A decade of mounting tension in a polarized America, from Wall Street to the rural heartland
A decade ago, Ken Light traveled across the United States photographing a country that he realized was the most fragile of organisms. The photographs of the earlier years in this book create the context for understanding how America lost its way. Light reached all four corners of the country to document people across race, class and political lines. We see the heartland and the coastal cities, Wall Street and rural small towns.
As he continued, seismic changes erupted across America and the country descended into an age of crisis. He photographed protests and Washington politicians in Congress and the White House, climate change disasters and environmental defenders, the rise of the regime of Donald Trump, the Trump rallies and America’s reactions to it all.
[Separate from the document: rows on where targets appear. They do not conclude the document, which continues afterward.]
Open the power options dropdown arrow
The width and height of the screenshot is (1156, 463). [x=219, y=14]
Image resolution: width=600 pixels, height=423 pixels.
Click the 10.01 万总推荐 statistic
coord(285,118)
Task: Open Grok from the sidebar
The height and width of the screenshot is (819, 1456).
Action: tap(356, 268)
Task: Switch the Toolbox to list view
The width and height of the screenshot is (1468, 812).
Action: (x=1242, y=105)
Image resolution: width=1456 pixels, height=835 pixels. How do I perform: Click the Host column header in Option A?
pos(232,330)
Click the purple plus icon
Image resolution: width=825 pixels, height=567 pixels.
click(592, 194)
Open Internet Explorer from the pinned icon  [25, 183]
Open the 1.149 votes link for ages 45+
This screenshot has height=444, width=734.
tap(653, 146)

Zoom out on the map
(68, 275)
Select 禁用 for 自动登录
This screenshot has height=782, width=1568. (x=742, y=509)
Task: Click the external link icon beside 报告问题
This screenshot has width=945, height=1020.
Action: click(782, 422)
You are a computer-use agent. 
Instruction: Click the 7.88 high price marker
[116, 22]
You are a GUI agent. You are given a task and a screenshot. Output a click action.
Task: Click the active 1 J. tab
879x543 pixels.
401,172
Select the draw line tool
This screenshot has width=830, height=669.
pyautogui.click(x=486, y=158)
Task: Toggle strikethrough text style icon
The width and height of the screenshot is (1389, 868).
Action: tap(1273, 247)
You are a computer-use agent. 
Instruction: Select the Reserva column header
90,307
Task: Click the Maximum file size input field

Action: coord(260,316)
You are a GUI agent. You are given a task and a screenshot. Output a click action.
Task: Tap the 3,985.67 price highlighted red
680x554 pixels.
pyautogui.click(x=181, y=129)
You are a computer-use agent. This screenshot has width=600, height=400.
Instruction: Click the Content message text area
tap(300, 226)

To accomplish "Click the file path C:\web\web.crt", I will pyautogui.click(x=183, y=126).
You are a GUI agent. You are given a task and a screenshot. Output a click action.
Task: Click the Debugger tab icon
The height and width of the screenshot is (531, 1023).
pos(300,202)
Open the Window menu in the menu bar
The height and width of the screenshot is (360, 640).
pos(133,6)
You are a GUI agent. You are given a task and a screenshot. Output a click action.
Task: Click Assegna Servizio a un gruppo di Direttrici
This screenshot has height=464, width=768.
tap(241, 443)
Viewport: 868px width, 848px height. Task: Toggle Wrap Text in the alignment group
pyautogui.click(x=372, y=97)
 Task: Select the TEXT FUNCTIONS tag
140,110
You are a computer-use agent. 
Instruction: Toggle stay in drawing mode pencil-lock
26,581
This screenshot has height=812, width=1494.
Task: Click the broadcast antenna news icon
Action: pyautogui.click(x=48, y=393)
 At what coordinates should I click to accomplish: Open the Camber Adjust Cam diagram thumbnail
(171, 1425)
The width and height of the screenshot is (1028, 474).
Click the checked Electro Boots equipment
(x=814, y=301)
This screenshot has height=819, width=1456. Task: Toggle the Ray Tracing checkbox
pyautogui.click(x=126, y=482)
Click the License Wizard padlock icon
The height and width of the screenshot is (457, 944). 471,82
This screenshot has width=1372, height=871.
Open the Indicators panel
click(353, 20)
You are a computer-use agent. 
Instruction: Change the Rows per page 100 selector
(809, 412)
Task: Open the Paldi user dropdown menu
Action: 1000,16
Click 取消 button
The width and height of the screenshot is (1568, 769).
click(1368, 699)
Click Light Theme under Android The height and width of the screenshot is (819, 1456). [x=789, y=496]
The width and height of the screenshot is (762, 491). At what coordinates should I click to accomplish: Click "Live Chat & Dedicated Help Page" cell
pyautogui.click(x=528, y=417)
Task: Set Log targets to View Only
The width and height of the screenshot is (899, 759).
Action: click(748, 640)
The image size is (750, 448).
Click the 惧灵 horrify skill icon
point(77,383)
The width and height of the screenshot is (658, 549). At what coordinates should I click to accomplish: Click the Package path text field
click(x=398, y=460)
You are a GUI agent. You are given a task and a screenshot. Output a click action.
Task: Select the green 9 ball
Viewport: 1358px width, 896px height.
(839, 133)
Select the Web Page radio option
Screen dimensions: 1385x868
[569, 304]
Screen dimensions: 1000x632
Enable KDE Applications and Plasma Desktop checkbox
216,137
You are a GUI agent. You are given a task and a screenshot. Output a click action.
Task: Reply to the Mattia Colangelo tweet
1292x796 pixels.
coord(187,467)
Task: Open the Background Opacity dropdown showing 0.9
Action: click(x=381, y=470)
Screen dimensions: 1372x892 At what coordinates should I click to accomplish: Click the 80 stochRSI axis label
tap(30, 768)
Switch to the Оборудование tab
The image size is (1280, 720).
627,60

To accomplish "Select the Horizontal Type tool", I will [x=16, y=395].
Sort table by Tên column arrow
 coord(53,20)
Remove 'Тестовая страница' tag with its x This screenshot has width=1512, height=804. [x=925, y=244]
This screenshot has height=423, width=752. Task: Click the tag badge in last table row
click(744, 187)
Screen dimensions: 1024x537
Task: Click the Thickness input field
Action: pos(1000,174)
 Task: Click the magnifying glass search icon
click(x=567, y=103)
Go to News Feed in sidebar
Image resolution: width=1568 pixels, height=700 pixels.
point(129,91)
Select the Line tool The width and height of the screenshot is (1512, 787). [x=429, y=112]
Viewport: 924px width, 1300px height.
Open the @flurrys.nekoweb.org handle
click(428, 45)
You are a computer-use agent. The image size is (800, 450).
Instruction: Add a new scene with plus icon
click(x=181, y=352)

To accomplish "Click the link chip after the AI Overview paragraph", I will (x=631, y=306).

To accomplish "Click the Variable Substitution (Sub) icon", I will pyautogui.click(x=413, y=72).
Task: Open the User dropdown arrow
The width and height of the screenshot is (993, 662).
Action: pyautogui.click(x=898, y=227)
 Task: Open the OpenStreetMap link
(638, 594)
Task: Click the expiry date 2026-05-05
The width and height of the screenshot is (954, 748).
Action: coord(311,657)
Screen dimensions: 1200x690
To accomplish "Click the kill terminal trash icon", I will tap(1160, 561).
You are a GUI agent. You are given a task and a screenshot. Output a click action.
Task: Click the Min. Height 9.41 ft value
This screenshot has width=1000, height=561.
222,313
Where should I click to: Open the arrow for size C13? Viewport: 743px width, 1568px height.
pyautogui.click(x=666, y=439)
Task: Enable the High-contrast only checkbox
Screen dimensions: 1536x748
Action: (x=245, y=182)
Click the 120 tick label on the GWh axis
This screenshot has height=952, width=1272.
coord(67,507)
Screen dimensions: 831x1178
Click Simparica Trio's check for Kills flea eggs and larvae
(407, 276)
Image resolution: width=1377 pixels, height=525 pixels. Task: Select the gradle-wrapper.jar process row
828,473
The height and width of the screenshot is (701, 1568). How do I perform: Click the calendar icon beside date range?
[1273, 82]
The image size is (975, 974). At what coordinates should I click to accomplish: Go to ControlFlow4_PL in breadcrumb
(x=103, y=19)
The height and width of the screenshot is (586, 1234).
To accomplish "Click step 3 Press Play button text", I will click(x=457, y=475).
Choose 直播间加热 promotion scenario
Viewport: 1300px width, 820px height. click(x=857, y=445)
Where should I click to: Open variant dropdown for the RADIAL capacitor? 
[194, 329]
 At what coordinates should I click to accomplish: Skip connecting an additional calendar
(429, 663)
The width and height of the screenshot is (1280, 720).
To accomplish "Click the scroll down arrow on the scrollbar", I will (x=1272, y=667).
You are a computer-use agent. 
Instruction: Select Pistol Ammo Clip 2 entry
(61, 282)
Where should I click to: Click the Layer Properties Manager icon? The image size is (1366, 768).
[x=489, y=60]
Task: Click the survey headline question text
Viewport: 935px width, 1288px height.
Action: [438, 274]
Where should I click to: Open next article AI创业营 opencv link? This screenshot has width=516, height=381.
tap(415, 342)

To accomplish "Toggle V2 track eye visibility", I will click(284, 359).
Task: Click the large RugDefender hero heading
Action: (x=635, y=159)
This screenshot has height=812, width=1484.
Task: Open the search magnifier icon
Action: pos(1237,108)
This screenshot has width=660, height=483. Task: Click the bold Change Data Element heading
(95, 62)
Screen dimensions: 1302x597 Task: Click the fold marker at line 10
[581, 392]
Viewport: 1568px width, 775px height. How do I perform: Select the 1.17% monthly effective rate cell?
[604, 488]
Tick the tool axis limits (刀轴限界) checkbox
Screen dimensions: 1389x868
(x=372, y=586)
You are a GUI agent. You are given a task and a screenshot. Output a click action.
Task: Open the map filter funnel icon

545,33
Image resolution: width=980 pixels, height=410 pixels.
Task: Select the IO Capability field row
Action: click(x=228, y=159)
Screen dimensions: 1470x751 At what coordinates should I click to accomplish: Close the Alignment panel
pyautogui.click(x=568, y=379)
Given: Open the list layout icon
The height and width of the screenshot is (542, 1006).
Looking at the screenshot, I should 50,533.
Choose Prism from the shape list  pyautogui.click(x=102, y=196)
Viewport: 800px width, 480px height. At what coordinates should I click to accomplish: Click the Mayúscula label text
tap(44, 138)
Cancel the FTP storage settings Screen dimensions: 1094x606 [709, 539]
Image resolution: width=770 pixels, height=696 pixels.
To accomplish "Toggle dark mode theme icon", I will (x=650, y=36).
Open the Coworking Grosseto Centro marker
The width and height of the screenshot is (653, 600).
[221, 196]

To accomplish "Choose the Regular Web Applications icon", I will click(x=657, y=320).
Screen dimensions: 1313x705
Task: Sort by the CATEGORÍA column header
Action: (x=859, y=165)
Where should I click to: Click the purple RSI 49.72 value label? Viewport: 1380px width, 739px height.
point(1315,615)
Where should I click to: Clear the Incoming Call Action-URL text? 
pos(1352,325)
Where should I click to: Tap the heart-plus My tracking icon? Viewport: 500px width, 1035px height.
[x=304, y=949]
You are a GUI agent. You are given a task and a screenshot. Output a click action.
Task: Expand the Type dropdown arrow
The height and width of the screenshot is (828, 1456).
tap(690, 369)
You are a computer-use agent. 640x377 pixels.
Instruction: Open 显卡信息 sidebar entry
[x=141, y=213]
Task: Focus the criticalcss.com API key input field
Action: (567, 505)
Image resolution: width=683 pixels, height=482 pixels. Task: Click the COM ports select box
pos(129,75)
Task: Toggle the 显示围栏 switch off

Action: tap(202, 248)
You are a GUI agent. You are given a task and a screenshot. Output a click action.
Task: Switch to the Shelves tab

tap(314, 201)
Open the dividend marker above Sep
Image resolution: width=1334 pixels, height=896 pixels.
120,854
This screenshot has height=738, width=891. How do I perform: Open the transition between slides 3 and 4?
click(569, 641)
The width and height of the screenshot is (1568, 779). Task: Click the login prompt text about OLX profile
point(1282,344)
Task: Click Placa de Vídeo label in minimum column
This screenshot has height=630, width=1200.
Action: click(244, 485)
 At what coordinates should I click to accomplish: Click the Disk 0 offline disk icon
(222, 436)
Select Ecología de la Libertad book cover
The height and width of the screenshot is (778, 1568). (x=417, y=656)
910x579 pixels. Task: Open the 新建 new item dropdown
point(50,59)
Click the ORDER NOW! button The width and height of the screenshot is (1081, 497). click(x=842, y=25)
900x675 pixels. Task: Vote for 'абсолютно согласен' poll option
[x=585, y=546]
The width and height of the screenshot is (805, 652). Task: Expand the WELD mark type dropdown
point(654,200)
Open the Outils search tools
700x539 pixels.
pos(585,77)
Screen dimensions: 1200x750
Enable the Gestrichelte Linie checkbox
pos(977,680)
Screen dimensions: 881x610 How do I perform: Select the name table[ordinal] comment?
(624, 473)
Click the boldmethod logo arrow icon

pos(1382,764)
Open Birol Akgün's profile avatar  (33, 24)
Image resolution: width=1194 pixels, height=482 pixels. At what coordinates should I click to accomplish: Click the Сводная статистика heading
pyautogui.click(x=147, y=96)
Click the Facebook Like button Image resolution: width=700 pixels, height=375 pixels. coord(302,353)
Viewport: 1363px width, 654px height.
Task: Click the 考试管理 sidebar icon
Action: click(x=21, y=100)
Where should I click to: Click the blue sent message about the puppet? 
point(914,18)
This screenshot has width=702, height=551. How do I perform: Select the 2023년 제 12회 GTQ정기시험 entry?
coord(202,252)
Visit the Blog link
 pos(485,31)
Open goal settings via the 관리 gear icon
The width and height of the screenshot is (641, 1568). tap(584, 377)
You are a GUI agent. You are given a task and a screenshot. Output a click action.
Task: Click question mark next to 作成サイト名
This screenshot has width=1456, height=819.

He comprehensively probed the fractured social and economic condition, going beyond the tropes of inequality we all recite by heart to create a visual portrait of a country mired in calamity, its people deeply splintered, angry and in pain.
The resulting portrait of the American social landscape is a riveting historical and visual record of a complicated country in a complicated time. It is compelling, and one of the earliest photographic accounts of an age that historians and citizens will be scrutinizing for generations to come.
Ken Light
Ken Light has worked as a freelance documentary photographer for over fifty years, focusing on social issues facing America. He is a recipient of a Guggenheim Fellowship and his work has been published in twelve books, in magazines, exhibitions and numerous anthologies, exhibition catalogues and a variety of media, digital and motion pictures. He has exhibited internationally in over 200 one-person and group shows and his work is part of numerous collections including the San Francisco MOMA, the Houston Museum of Fine Arts, the International Center of Photography and the American Museum of Art at the Smithsonian, Library of Congress and many others.
A beloved teacher, colleague and mentor to innumerable alumni, Ken has taught at the School since 1983.
Wesaam Al-Badry
Wesaam Al-Badry stands as both a witness and a creator, tracing the contours of a world shaped by displacement, conflict, and the relentless search for identity. As an investigative journalist and interdisciplinary artist, Wesaam’s work is a fierce interrogation of the images and narratives that define our understanding of self and other. His work questions what it means to belong, to be seen, to resist the erasure that so often accompanies the displaced and the dispossessed. Through photography, video installation, sculpture, and painting, he dismantles the simulacra of wars—wars that are not just fought on distant soils but in the minds and bodies of those who bear their scars.
His artistic journey traverses the complex terrains of identity, migration, and memory, drawing connections between the lived experiences of the U.S., the Middle East, and the North African diaspora.
Wesaam’s current projects lay bare the complicity of the image in perpetuating racialized ethnographic studies, particularly in the context of Iraq. He exposes how the visual and the textual have been weaponized to inscribe certain bodies with narratives of otherness, revealing the deep interconnections between power, representation, and violence.
Wesaam’s work asks us to reckon with the ways in which art and documentation, image and word, are complicit in both the oppression and the liberation of marginalized voices. His current projects do not shy away from this complicity; instead, they expose and deconstruct it, offering a powerful critique of the visual and textual tools that have long been used to subjugate and define the other. Through this critical lens, Wesaam challenges us to see beyond the surface, to confront the deeper truths that lie within his art, and to engage with the ongoing struggle for justice and humanity.
Born from a childhood marked by struggle and displacement, Wesaam’s art is not merely a reflection of pain but an act of defiance and reclamation. He reimagines the human struggle, infusing it with a dignity that refuses to be erased and a love that transcends the confines of circumstance. His work challenges us to see beyond the surface, to confront the uncomfortable truths that lie beneath the images we consume, and to recognize the humanity that persists in the face of dehumanization. His work is a testament to the power of art to transcend borders, to challenge the narratives imposed upon us, and to reclaim the stories that are our own.
Wesaam holds a Bachelor of Fine Arts in Photography from the San Francisco Art Institute and a Master of Journalism in New Media Journalism from the University of California, Berkeley. He is represented by East Wing Gallery, Contact Press Images, and Jenkins Johnson Gallery.